The main limitation of the study was the lack of available data on details of device withdrawals, or quantification of the number or current use of devices affected. Our CE classification of devices and FDA recall status was therefore based predominantly on our clinical experience based on the information that was publicly available, and this judgement may therefore differ from manufacturers' classification and from other clinicians. Owing to a lack of data made available to us, we were also unable to determine the reason for the rise in field safety notices and therefore cannot speculate on when the problem first arose and, more importantly, what kind of clinical testing had been undertaken prior to the device going on the market. The absence of a central registry containing information on how many devices are currently in use in the UK limited our ability to fully assess the implications of our findings on patient safety. This means that we are unable to quantify the true number of patient harms caused by medical device recalls. Finally, we are unable to determine which of the safety alerts were acted on by the healthcare and social care community, the proportion of patients (and/or devices) who needed to be traced, and the workload and costs involved in these actions.

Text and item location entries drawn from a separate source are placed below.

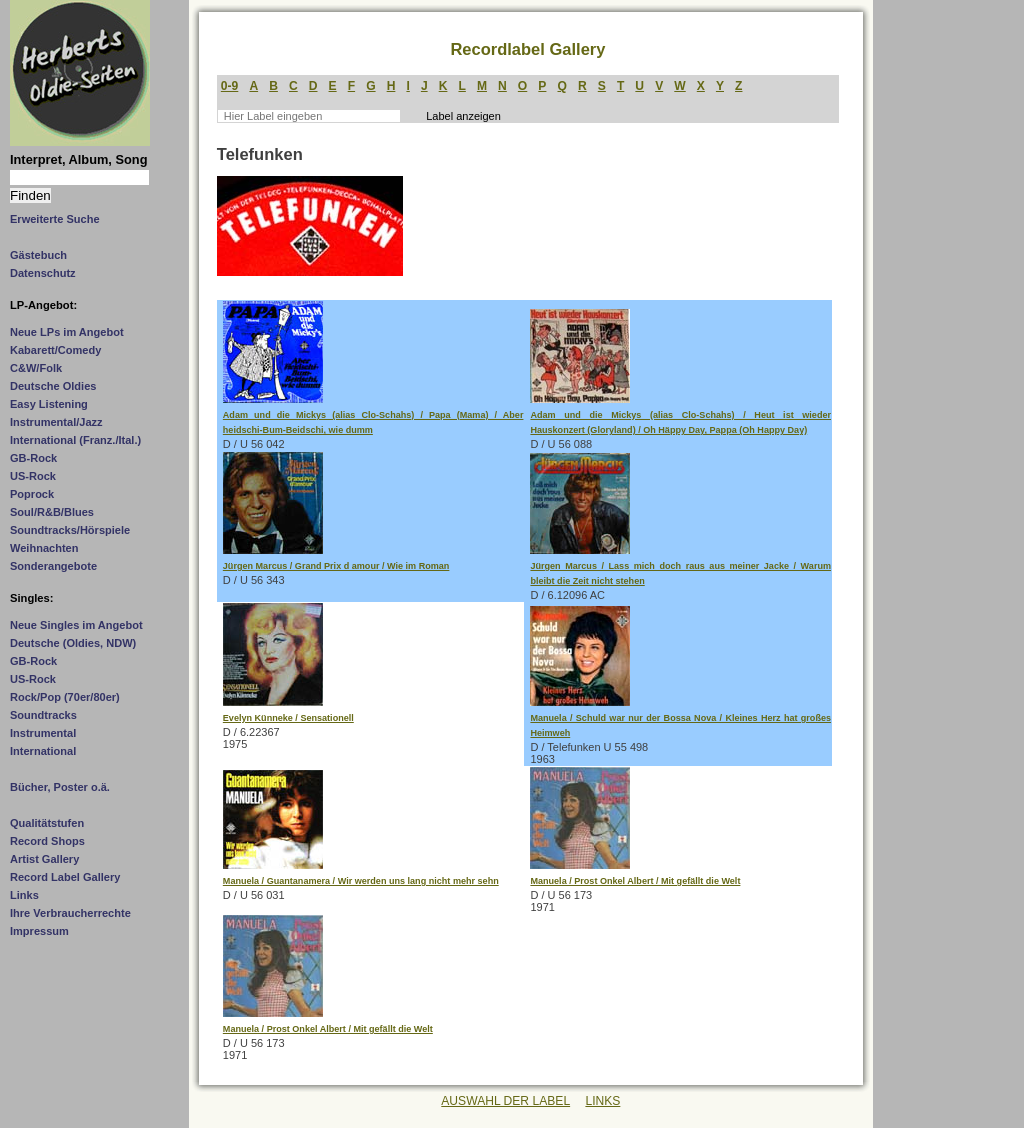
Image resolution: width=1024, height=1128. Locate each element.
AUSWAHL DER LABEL (505, 1101)
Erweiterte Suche (55, 219)
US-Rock (33, 476)
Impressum (39, 931)
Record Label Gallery (65, 877)
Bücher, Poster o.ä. (60, 787)
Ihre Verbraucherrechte (70, 913)
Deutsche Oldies (53, 386)
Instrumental (43, 733)
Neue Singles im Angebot (76, 625)
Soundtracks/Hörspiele (70, 530)
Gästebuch (38, 255)
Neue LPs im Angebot (67, 332)
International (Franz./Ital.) (75, 440)
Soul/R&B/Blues (52, 512)
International (43, 751)
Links (24, 895)
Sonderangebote (53, 566)
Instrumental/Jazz (56, 422)
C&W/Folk (36, 368)
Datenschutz (43, 273)
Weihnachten (44, 548)
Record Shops (47, 841)
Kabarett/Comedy (55, 350)
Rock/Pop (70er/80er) (65, 697)
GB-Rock (33, 458)
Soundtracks (43, 715)
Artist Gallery (44, 859)
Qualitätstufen (47, 823)
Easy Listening (49, 404)
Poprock (32, 494)
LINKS (602, 1101)
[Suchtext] (79, 177)
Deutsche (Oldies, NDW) (73, 643)
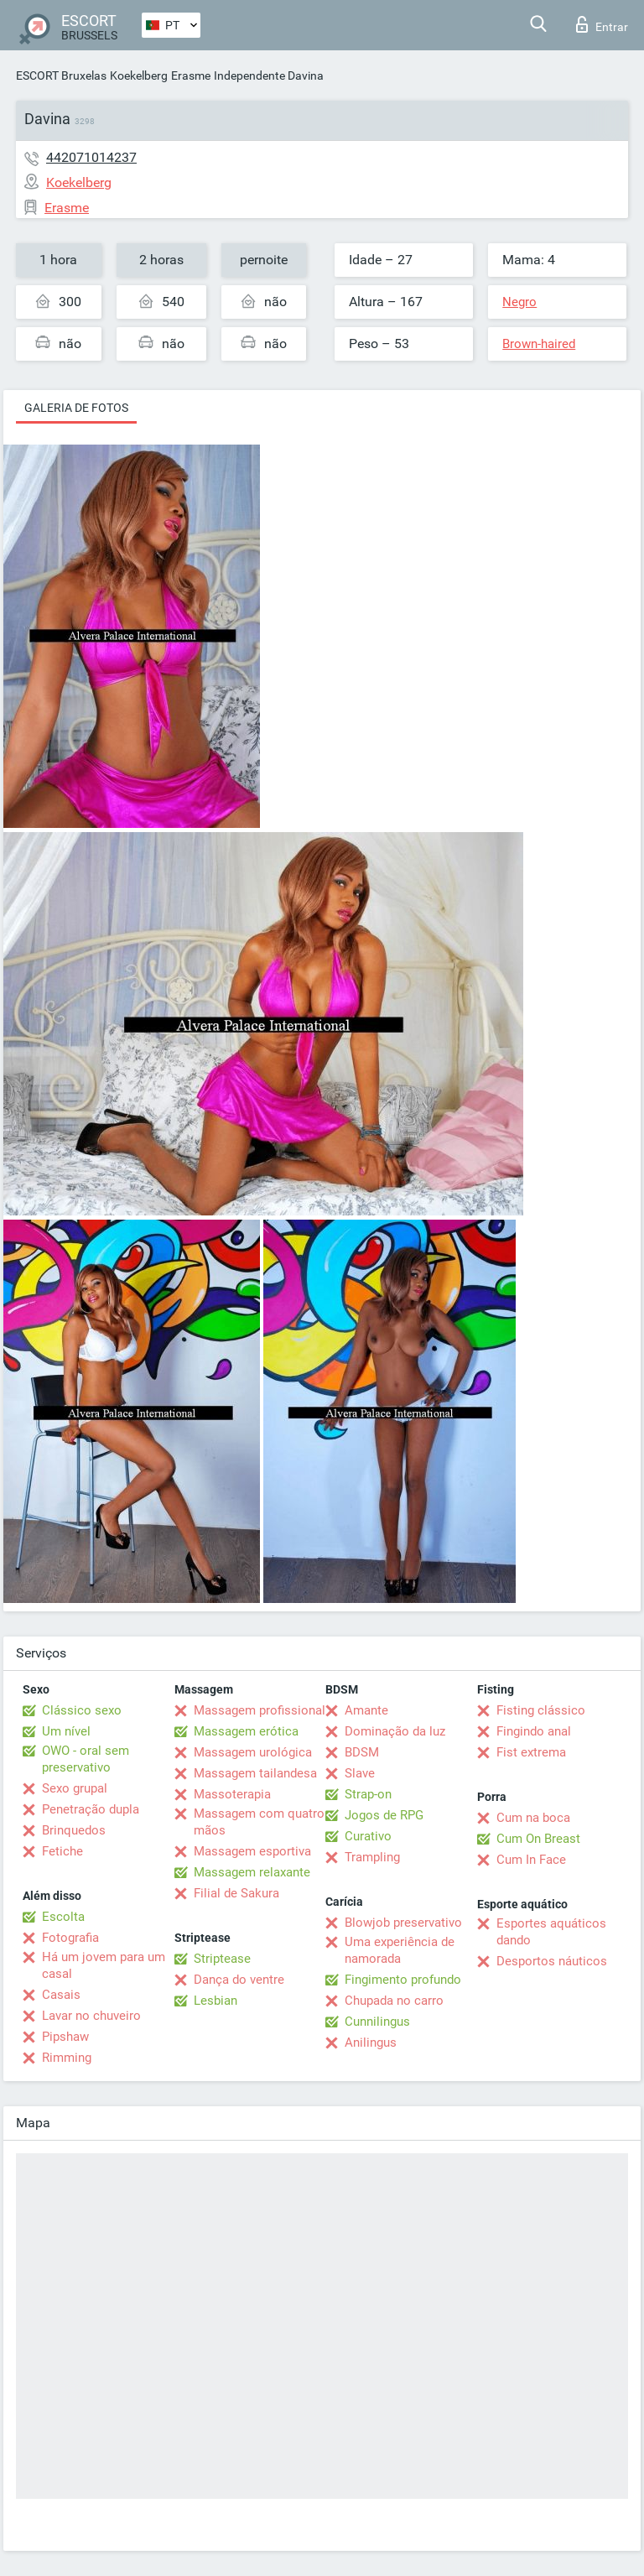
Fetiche (62, 1851)
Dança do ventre (239, 1979)
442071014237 (91, 157)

The size and scale of the medical device recalls substantially impact on NHS workload and patient safety, and the number of field safety notices continues to grow. Significant problems exist in the UK with a lack of access to transparent data and a registry of the highest-risk devices, which prevents a full understanding of the size and impact on patient safety.
To cite: Heneghan C, Thompson M, Billingsley M, et al. Medical-device recalls in the UK and the device-regulation process: retrospective review of safety notices and alerts. BMJ Open 2011;1:e000155. doi:10.1136/bmjopen-2011-000155
Funding CH and MT have received payment for evidence-based training workshops.
Competing interests DC and MB are employees of the BMJ Group. MT is an editorial adviser who attends the BMJ's research manuscript committee from time to time, for which he receives an honorarium and, when in the UK and attending in person, travel expenses. CH and MT co-developed products with the BMJ Evidence Centre and run a joint conference with the BMJ Evidence 2011.
Contributors CH and DC devised the study. CH and MT extracted the data for the Field Safety Notices and Medical Device Alerts. MB wrote to manufacturers, Notifying Bodies and the Medicines and Health Regulatory Authority. CH and MT analysed the data, and all authors contributed to the writing of the paper and approved the final draft.
Provenance and peer review Not commissioned; externally peer reviewed.
Data sharing statement All data and files used in the manuscript are available upon request from the corresponding author.